● HOW TO COMPLETE THIS TASK
When you reproduce the data, keep every word exactly as it stands and leave the pictures out.

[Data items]
|---|

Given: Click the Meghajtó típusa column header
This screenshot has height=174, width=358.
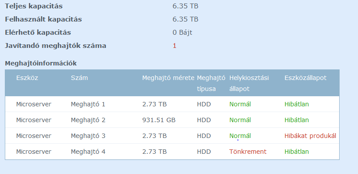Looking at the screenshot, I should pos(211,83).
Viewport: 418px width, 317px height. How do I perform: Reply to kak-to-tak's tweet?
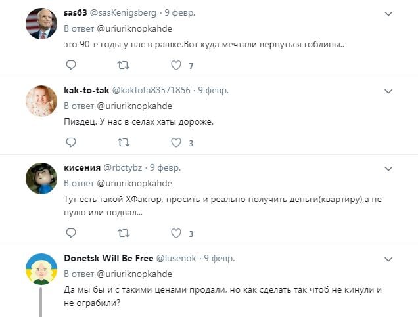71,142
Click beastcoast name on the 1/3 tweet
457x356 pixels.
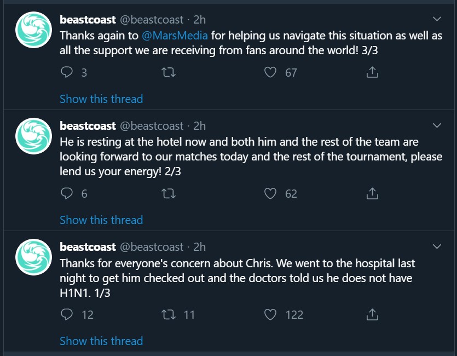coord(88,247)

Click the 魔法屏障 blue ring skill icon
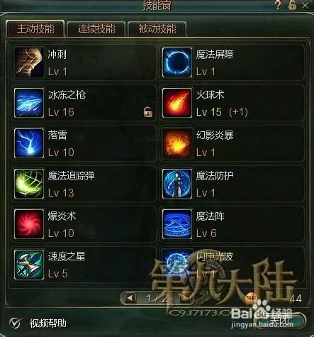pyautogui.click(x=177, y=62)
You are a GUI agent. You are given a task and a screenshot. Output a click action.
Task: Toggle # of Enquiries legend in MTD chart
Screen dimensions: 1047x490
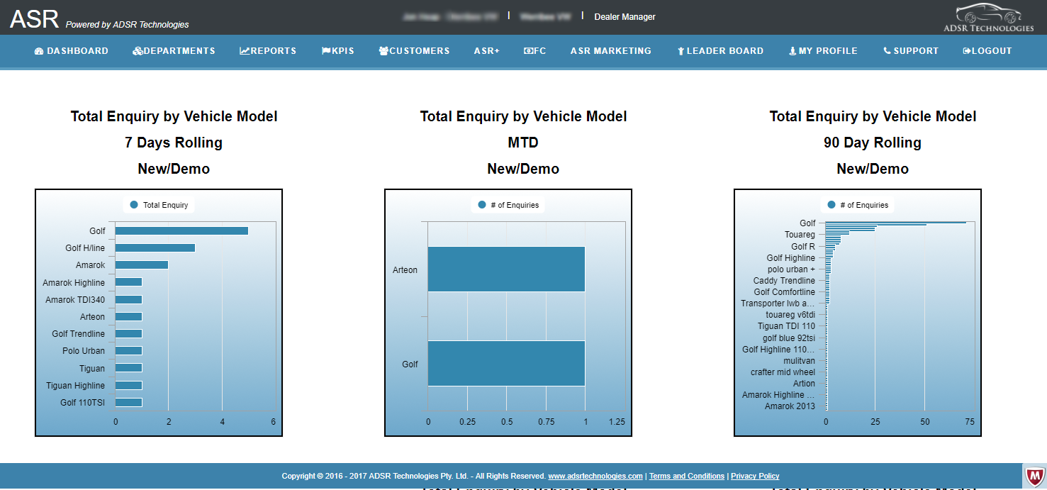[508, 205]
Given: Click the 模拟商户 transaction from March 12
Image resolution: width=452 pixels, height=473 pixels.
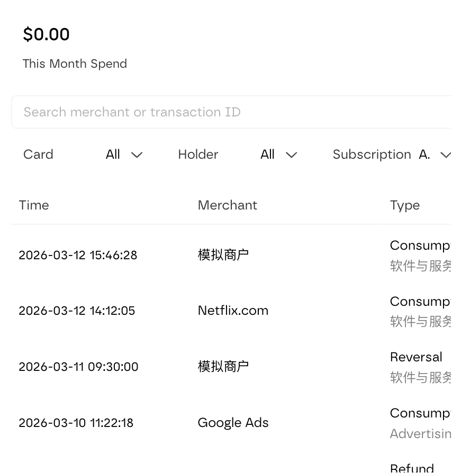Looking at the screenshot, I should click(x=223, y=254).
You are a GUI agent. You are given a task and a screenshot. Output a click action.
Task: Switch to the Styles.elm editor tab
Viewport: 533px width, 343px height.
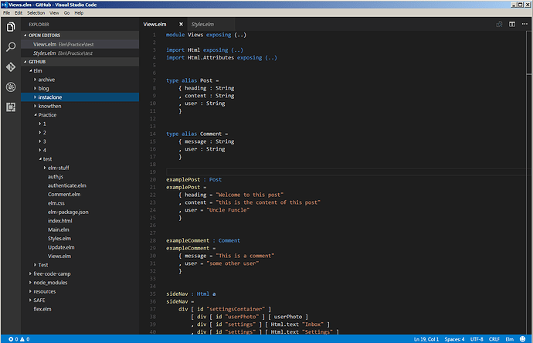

|---|

● ANSWER FOR THIS EXERCISE
Given: Click the Meghajtó típusa column header
This screenshot has height=174, width=358.
Looking at the screenshot, I should pos(211,83).
Viewport: 418px width, 317px height. How do I perform: Reply to kak-to-tak's tweet?
71,142
Click beastcoast name on the 1/3 tweet
457x356 pixels.
coord(88,247)

Click the 魔法屏障 blue ring skill icon
pyautogui.click(x=177, y=62)
You are a GUI agent. You are given a task and a screenshot. Output a click action.
Task: Toggle # of Enquiries legend in MTD chart
Screen dimensions: 1047x490
[508, 205]
Given: Click the 模拟商户 transaction from March 12
Image resolution: width=452 pixels, height=473 pixels.
Looking at the screenshot, I should click(x=223, y=254).
You are a GUI agent. You are given a task and a screenshot. Output a click action.
Task: Switch to the Styles.elm editor tab
Viewport: 533px width, 343px height.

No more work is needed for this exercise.